Provided passage:
+ + + + +

The authors compaired this KDI input format against the traiditional sequential input format (each row represents a keystroke) using two different models: a CNN model and a CNN-RNN model. Even though the KDI input format outperforms the tradictional sequential featurel based on their experiement results, there lacked the comparison of the sequential input format training on a purely RNN model, so it's unclear whether KDI is indeed a better feature encoding method, or it is only better then taking fixed time-window length sub-dataframe as "images". In [[Piugie](https://hal.archives-ouvertes.fr/hal-03716818/document)], the authors proposed another "image"-like feature engineer method by converting the latencies feature vector ]into a matrix using _squarenorm()_ function in _Matlab_, which essentially computes the pair-wise distances of the latencies; the matrix is then transformed into a 3D-tensor using the _imagesc()_ function in _Matlab_. The authors then uses multiple state-of-art pretrained convnet models to process these feature images, among which GoogleNet seems to perform the best in terms of Equal Error Rate (EER).


These image-like feature engineering methods, however, has a common critical downside to the more traditional sequantial input formats: it forgets the instrinsic sequential ordering of the timestamps (beyond a length of 2 in di-graphs) within the fixed-window size by bagging them into a single matrix or separates them into different matrices. This missing piece of information might not be critical in the classification task, but is intuitively less likely to be unimportant in keystroke timestamps predicion (the regression task), as users tends to produce more mistakes later into a continuous typing session.

+ + + + +

Data provided:
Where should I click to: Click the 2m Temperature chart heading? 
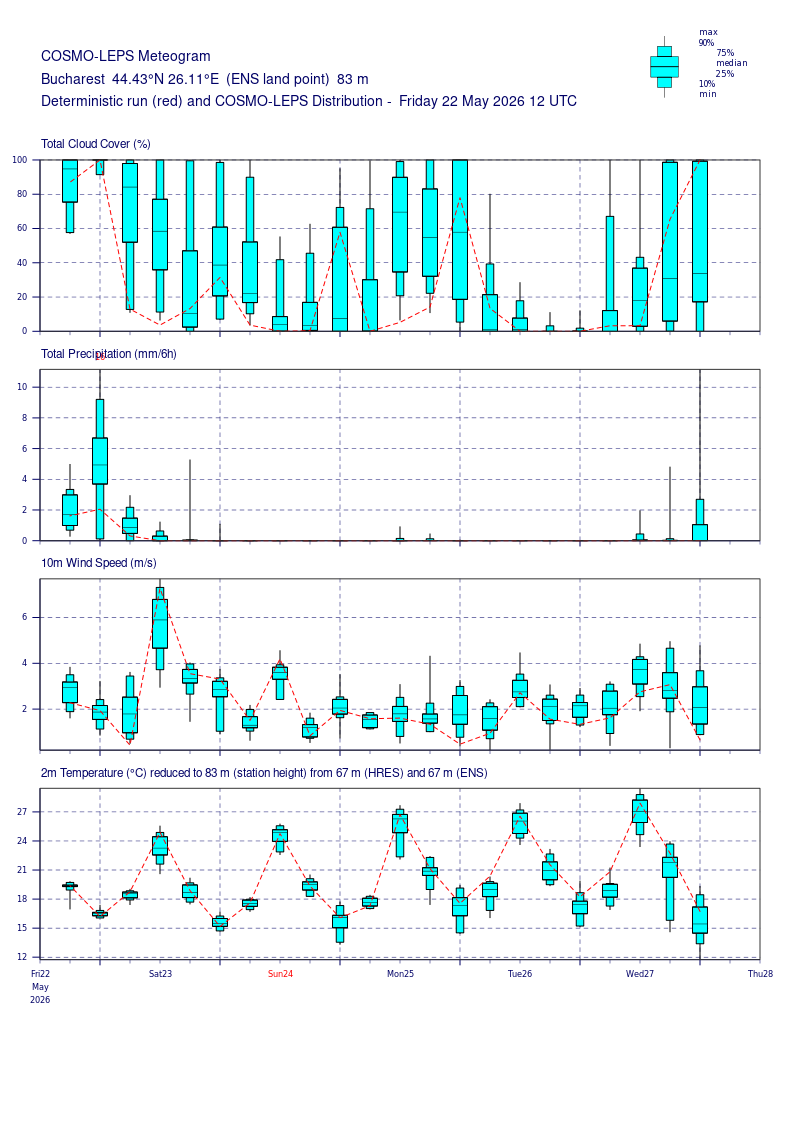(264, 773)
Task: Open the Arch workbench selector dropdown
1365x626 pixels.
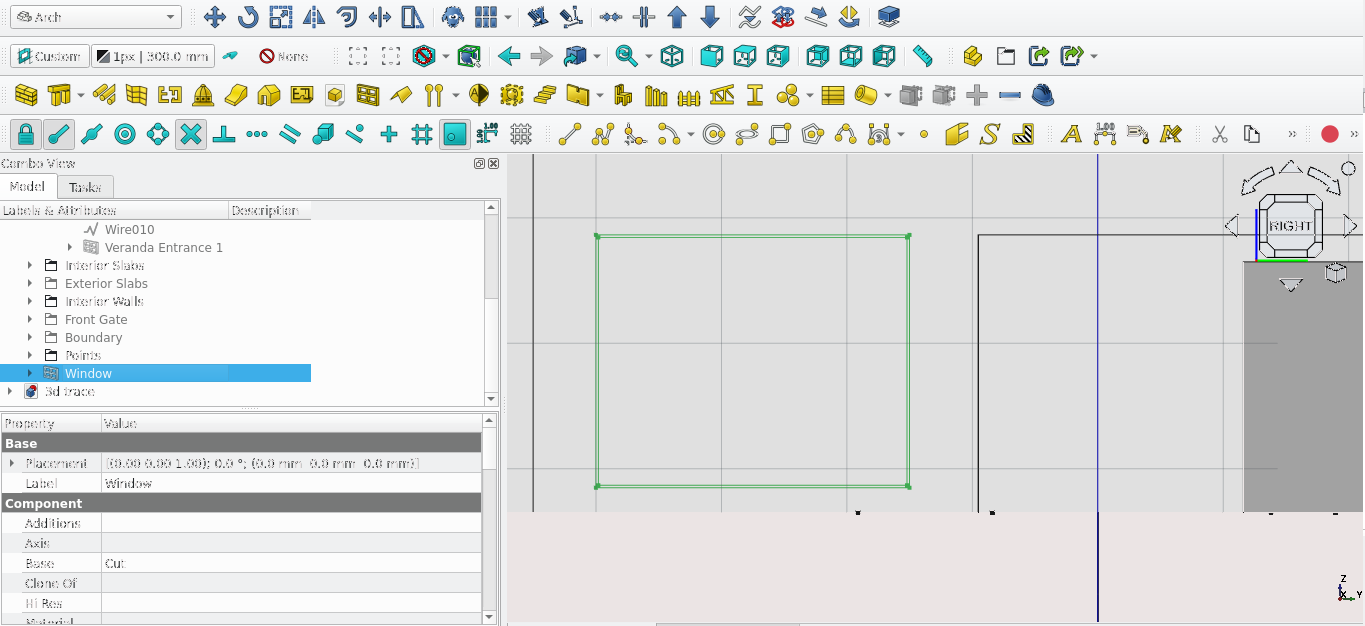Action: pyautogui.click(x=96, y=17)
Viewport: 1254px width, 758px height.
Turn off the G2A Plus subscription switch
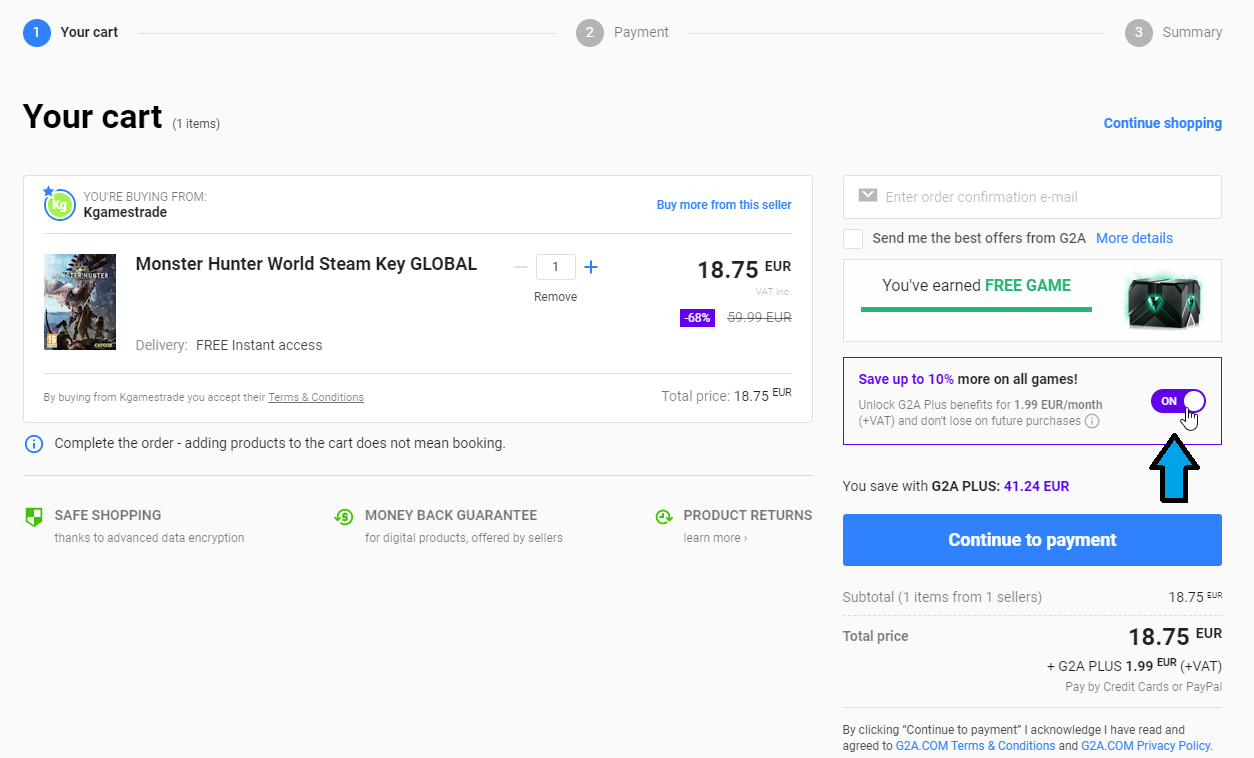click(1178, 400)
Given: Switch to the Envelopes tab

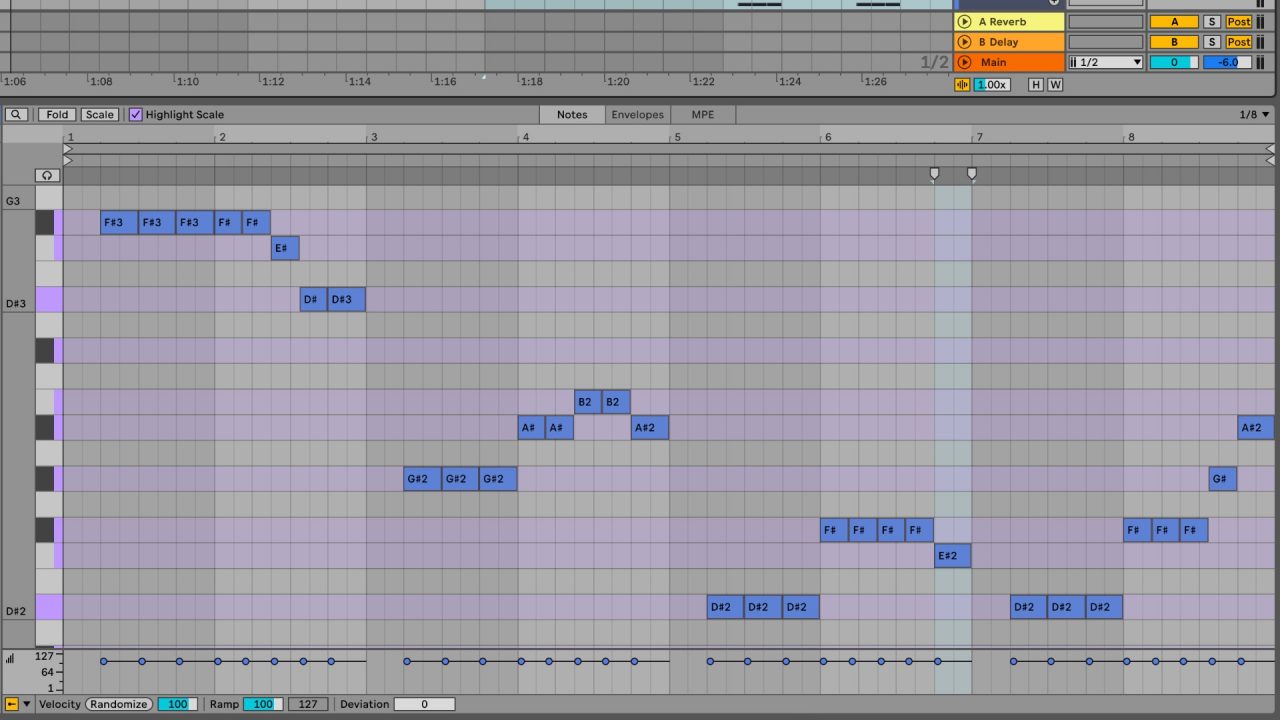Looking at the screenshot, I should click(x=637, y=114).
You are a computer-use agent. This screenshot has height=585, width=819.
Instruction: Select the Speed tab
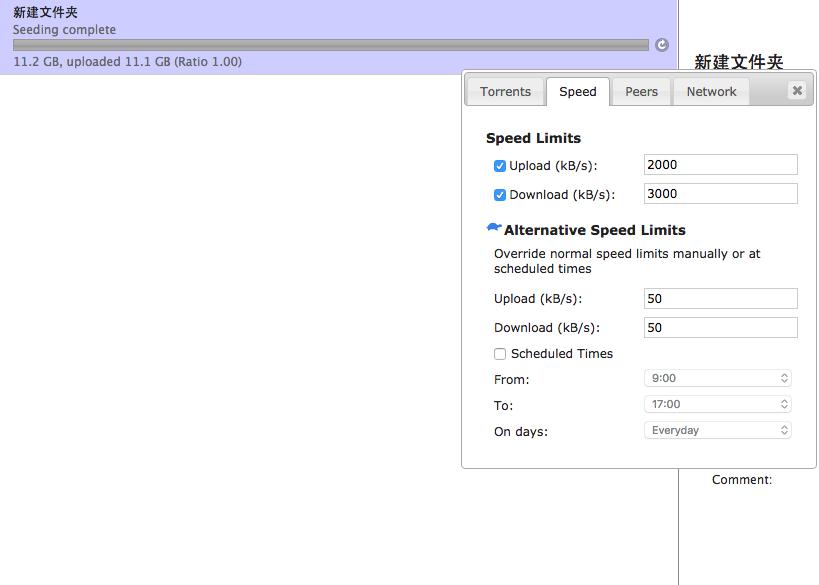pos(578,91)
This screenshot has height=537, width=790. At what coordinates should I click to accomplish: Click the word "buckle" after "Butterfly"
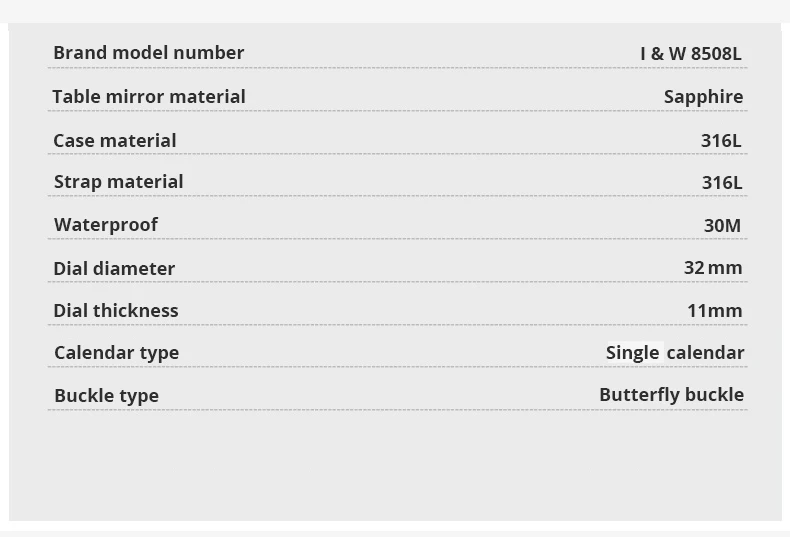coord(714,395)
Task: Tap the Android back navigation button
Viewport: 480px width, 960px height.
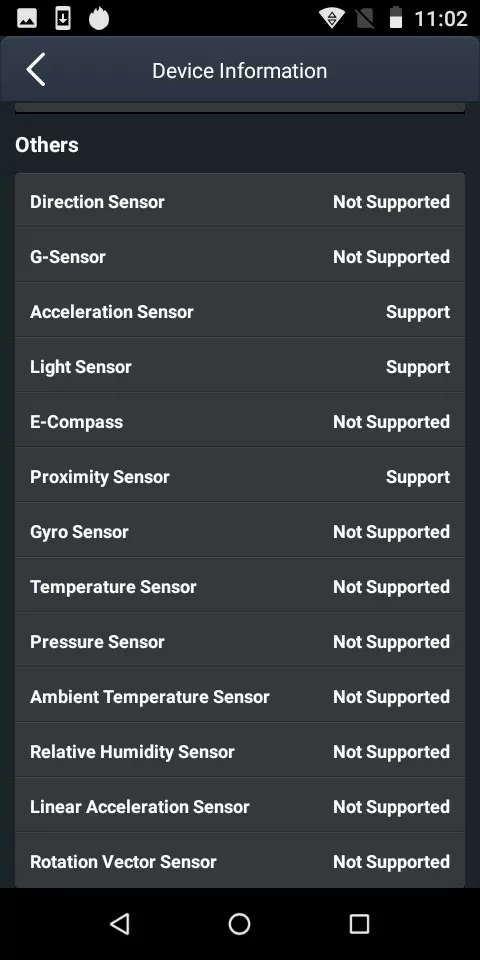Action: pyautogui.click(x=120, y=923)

+ + + + +

Description of the task:
Change "classification task" to "identification task" in the stretch of the keystroke passage from "These image-like feature" through "continuous typing session.", and write out that stretch. The records stand apart from the keystroke passage.

Exercise result:
These image-like feature engineering methods, however, has a common critical downside to the more traditional sequantial input formats: it forgets the instrinsic sequential ordering of the timestamps (beyond a length of 2 in di-graphs) within the fixed-window size by bagging them into a single matrix or separates them into different matrices. This missing piece of information might not be critical in the identification task, but is intuitively less likely to be unimportant in keystroke timestamps predicion (the regression task), as users tends to produce more mistakes later into a continuous typing session.